# Strange happenings with a Samsung Galaxy



## Nik333 (Mar 1, 2015)

I bought a Samsung Galaxy cell phone a few years ago. $400. I couldn't use it because it required too much pressure on the glass. I had talked to Samsung, but, didn't send it in. It was contracted to AT&T which I didn't understand when I got it.


Then over time, I forgot the password. . .I kept it charged just for emergency calls.



Today, I noticed it was on. The password request no longer appears, it's connected to Xfinity ( even though I have AT&T services). It allows me to go to Google search.

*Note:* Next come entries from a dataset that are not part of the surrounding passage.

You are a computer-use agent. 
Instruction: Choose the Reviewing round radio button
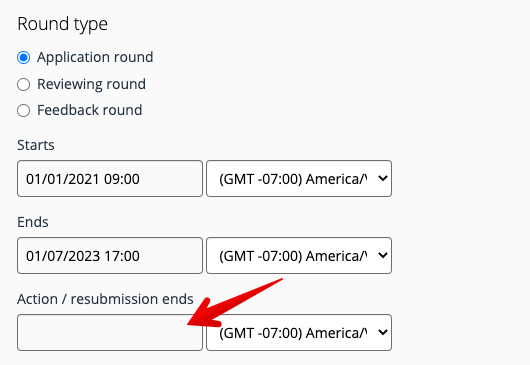tap(24, 84)
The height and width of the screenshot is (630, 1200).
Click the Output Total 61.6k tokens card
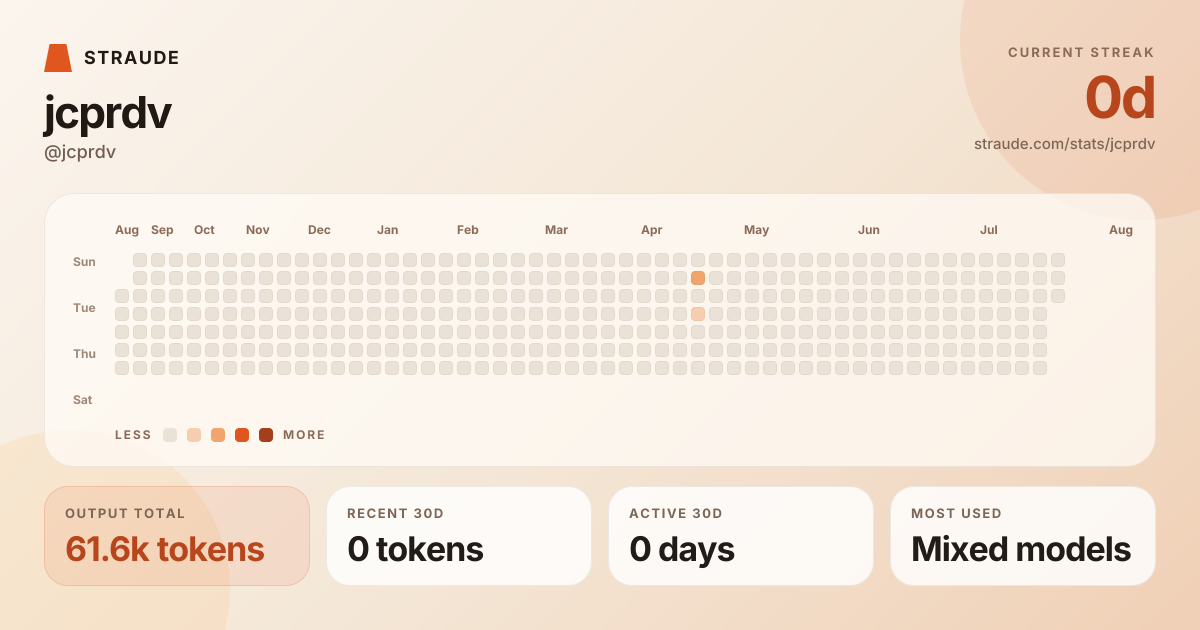coord(177,536)

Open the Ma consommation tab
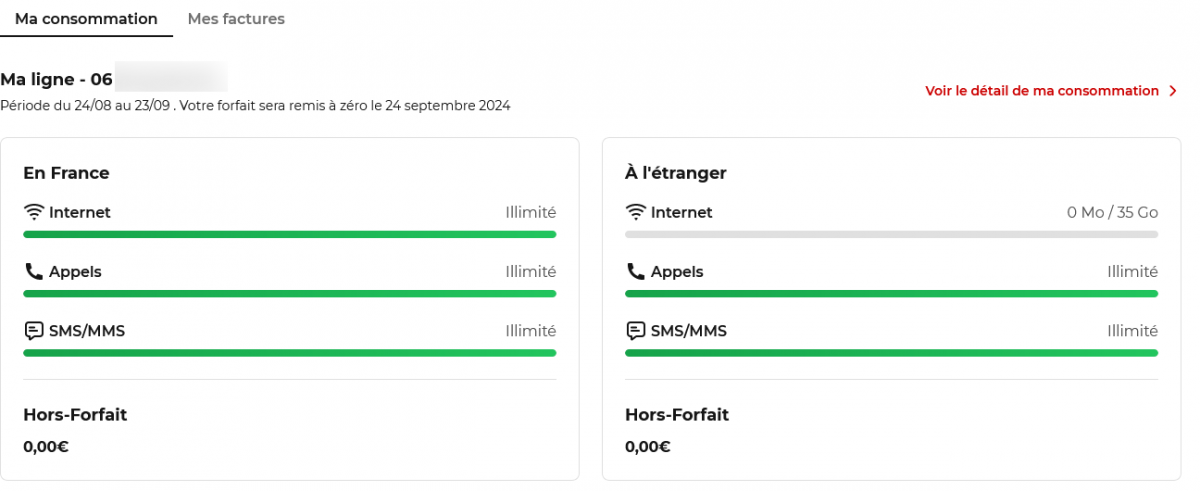click(x=86, y=19)
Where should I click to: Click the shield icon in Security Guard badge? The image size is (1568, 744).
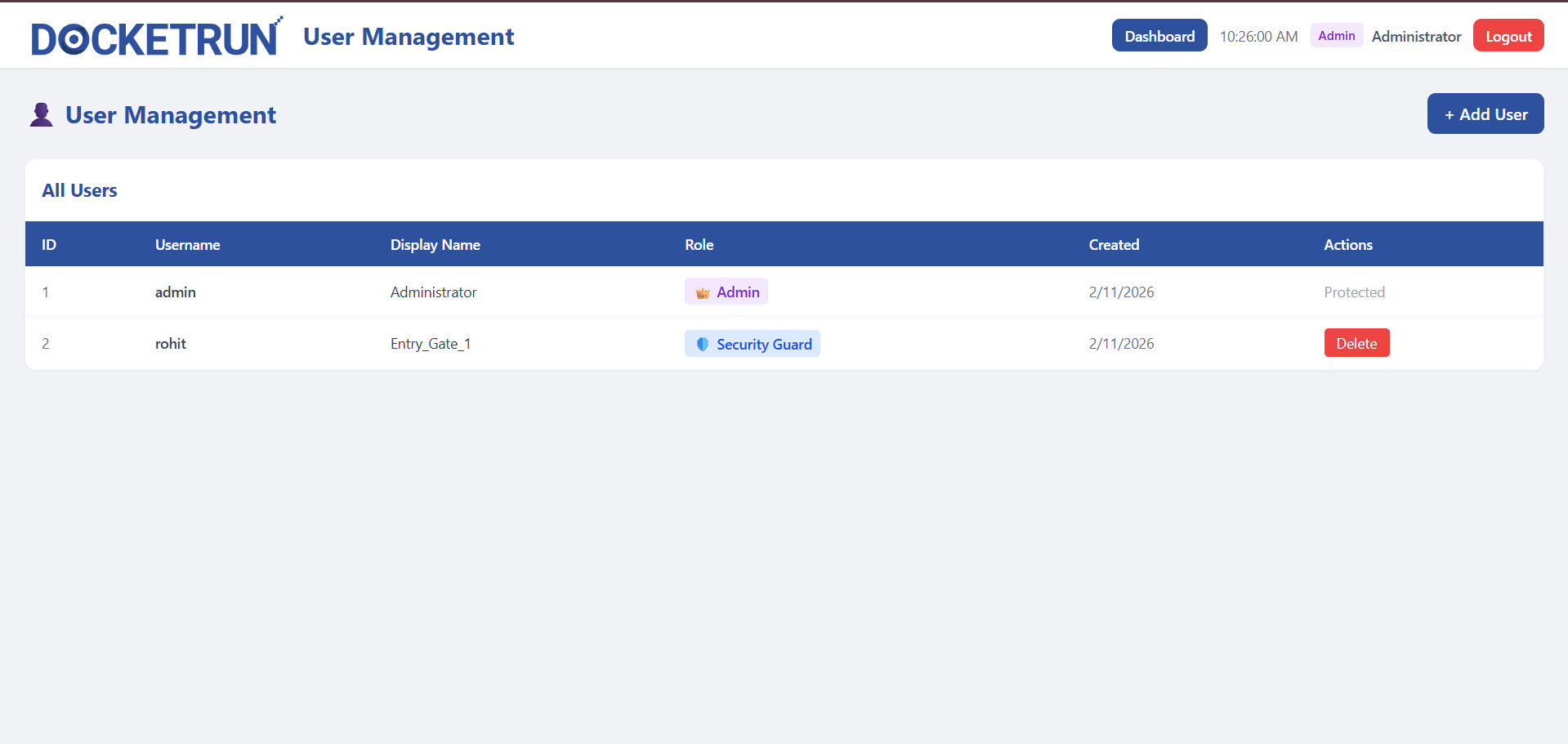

What happened? Is the FBI in town again?


----------



## surferdude2 (Nov 21, 2019)

If it was disabled before this, it might be a temporary activation due to the emergency condition during the fires there. Just guessing. Check the menu to see how many minutes you have left.


----------



## lenaitch (Feb 10, 2014)

Picking up on a nearby unsecured wi-fi?


----------



## Nik333 (Mar 1, 2015)

lenaitch said:


> Picking up on a nearby unsecured wi-fi?



Xfinity appears as unsecured here. Always, like they're trying to sell you a contract.


It's just weird that the password is gone. When I said AT&T contract, it's not like a pay for minutes card, it's saying you will only use AT&T.


I like the simple phones & simple Internet.


----------



## 3onthetree (Dec 7, 2018)

Xfinity is your internet service? Talking about unsecured, you mean the building is supplied by Xfinity, but you have your own modem/router for your wifi? If so you would password protect it at your router.

That's completely separate from your phone and AT&T data service. If you ever set up your phone to connect to Xfinity wifi at home it will reconnect automatically whenever you are in range. I don't think a phone can automatically turn on, but if left on and connected to either wifi or data it can download updates from AT&T usually during the night. I don't think those updates can change your phone's lock setup either.


----------



## Nik333 (Mar 1, 2015)

3onthetree said:


> Xfinity is your internet service? Talking about unsecured, you mean the building is supplied by Xfinity, but you have your own modem/router for your wifi? If so you would password protect it at your router.
> 
> That's completely separate from your phone and AT&T data service. If you ever set up your phone to connect to Xfinity wifi at home it will reconnect automatically whenever you are in range. I don't think a phone can automatically turn on, but if left on and connected to either wifi or data it can download updates from AT&T usually during the night. I don't think those updates can change your phone's lock setup either.



No, it's AT&T as the Internet service. Xfinity is just on the Wifi list. You know, when you click on the little Wifi icon for Wifi in range?


The thing that freaks me out a bit is that the phone was unusable to me for years and now it works!


----------



## diyorpay (Sep 21, 2010)

What people with newer routers don't know, if they have Xfinity as internet provider, is that Xfinity opens a part of their router similar to opening a guest network. Lots of service providers call these 'hotspots' and promote that you can get on these hotspots for free wi-fi.

If Xfinity isn't your provider, someone very nearby is an Xfinity customer and you are on their router for phone service. Supposed to be for Xfinity customers but as surferdude mentions, it's not unheard of for providers to open their service to everyone (to include emergency workers etc) for certain limited periods of time.


----------



## 3onthetree (Dec 7, 2018)

Nik333 said:


> The thing that freaks me out a bit is that the phone was unusable to me for years and now it works!


Did you see the Will Smith movie Independence Day? The captured ship sat idle until the Mothership was near, then it started up again!


----------